### RAW DATA

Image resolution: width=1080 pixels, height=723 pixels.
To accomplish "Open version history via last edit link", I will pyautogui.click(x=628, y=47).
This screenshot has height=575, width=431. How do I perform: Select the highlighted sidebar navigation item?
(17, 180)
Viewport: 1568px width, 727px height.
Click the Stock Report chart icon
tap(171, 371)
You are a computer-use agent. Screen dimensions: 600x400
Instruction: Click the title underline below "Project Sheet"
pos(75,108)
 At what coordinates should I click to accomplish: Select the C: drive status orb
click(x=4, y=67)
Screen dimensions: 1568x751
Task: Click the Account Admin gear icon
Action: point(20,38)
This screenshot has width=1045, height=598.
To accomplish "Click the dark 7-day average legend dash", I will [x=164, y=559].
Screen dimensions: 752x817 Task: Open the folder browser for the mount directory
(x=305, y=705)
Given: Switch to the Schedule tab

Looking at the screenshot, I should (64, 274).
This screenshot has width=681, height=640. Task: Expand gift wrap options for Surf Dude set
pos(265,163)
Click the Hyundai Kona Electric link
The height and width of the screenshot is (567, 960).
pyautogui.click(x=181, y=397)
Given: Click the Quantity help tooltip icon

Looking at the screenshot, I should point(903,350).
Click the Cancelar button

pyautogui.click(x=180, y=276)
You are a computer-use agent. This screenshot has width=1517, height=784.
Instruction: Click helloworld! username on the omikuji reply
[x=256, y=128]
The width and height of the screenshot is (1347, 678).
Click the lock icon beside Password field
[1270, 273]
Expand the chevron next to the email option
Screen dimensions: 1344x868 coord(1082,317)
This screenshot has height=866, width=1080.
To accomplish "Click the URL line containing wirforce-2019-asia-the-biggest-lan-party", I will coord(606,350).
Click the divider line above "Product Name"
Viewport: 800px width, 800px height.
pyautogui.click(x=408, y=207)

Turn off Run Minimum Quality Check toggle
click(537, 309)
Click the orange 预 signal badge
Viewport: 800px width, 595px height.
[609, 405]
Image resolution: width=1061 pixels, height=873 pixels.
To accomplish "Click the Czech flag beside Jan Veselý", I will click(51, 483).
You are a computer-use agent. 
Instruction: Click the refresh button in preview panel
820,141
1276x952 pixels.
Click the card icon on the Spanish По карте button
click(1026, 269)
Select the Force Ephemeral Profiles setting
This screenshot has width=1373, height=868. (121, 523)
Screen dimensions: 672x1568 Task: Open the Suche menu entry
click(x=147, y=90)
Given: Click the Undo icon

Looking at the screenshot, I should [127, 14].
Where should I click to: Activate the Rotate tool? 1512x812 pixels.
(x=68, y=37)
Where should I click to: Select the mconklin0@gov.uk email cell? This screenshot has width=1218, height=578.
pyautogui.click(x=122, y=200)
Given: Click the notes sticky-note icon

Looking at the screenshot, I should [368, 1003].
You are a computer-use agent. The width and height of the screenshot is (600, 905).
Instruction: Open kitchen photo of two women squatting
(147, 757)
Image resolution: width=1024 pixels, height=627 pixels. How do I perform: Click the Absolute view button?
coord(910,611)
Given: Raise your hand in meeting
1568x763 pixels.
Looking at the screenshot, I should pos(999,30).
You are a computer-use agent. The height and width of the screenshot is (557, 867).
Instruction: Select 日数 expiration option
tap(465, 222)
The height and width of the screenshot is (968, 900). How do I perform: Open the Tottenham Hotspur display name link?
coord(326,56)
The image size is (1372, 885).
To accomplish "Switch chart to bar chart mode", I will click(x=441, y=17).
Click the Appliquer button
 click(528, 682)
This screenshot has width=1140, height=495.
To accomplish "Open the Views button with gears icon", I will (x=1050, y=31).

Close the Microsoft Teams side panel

######

→ TASK GOAL
Please turn the material from the line containing "This screenshot has width=1045, height=598." up to and including the line containing "(x=305, y=705)" into a Markdown table with the columns Row and Line, numbering each line and omitting blank lines.

→ SOLUTION FOR THIS EXERCISE
| Row | Line |
|---|---|
| 1 | This screenshot has width=1045, height=598. |
| 2 | To accomplish "Click the dark 7-day average legend dash", I will [x=164, y=559]. |
| 3 | Screen dimensions: 752x817 Task: Open the folder browser for the mount directory |
| 4 | (x=305, y=705) |